In the previous blog, we discussed fine tuning ChemBERTa and the relevance to the pharmaceutical industry. In this blog, we take a deep dive on how fine-tuning is implemented in Snowflake.
Introduction
Transformer has emerged as a robust architecture for learning self-supervised representations of text. Transformer pre-training plus task-specific fine-tuning provides substantial gains over previous approaches to many tasks in natural language processing (NLP). ChemBERTa is a transformer based model that leverages NLP techniques to understand SMILES strings for molecular property predictions. SMILES is a specification in the form of a line notation for describing the structure of chemical species.
ChemBERTa employs a bidirectional training context to learn context-aware representations of PubChem 10M dataset. A variant of the BERT model, ChemBERTa contains 12 attention heads and 6 layers, resulting in 72 distinct attention mechanisms. We fine tuned ChemBERTa using ClinTox dataset, a MoleculeNet open dataset, to see how it performs on molecular toxicity prediction. We built a Streamlit app for researchers to make real-time predictions. We open sourced the code for experimentation.

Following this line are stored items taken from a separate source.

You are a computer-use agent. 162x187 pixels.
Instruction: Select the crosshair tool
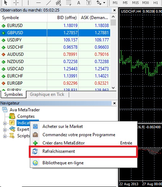pyautogui.click(x=16, y=3)
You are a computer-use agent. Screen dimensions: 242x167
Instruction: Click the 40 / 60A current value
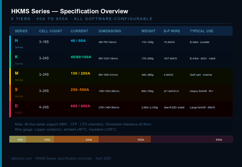click(x=78, y=40)
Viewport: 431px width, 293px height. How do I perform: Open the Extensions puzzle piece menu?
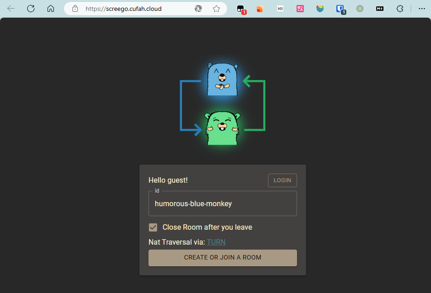[x=400, y=9]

Snowflake Implementation Deep Dive
System Architecture
Snowpark Container Services (SPCS) is a scalable, compartmentalized environment for researchers to fine tune deep learning models. Researchers can directly download pre-trained models from Transformers (Hugging Face), Pytorch, Tensorflow, and fine tune models with open and proprietary datasets. SPCS enables quick access to GPUs (NVIDIA A10G, NVIDIA A100) and CPUs. In this case, we use Jupyter Notebook running in SPCS as our IDE. We install and import libraries like Transformers, RDKit, and DeepChem. Fine-tuned model artifacts are saved in a Snowflake internal stage. Snowpark ML Model Registry can also be used to save the model artifacts. A Streamlit app, secured by role-based access control, is running in SPCS for users to make real-time predictions.
Inference with Pre-trained ChemBERTa
Before fine-tuning, we download pre-trained ChemBERTa from Hugging Face and make inferences on a masked SMILES string. ChemBERTa was initially trained to predict masked SMILES tokens. We create an inference pipeline to input a SMILES string, call the model, and make predictions.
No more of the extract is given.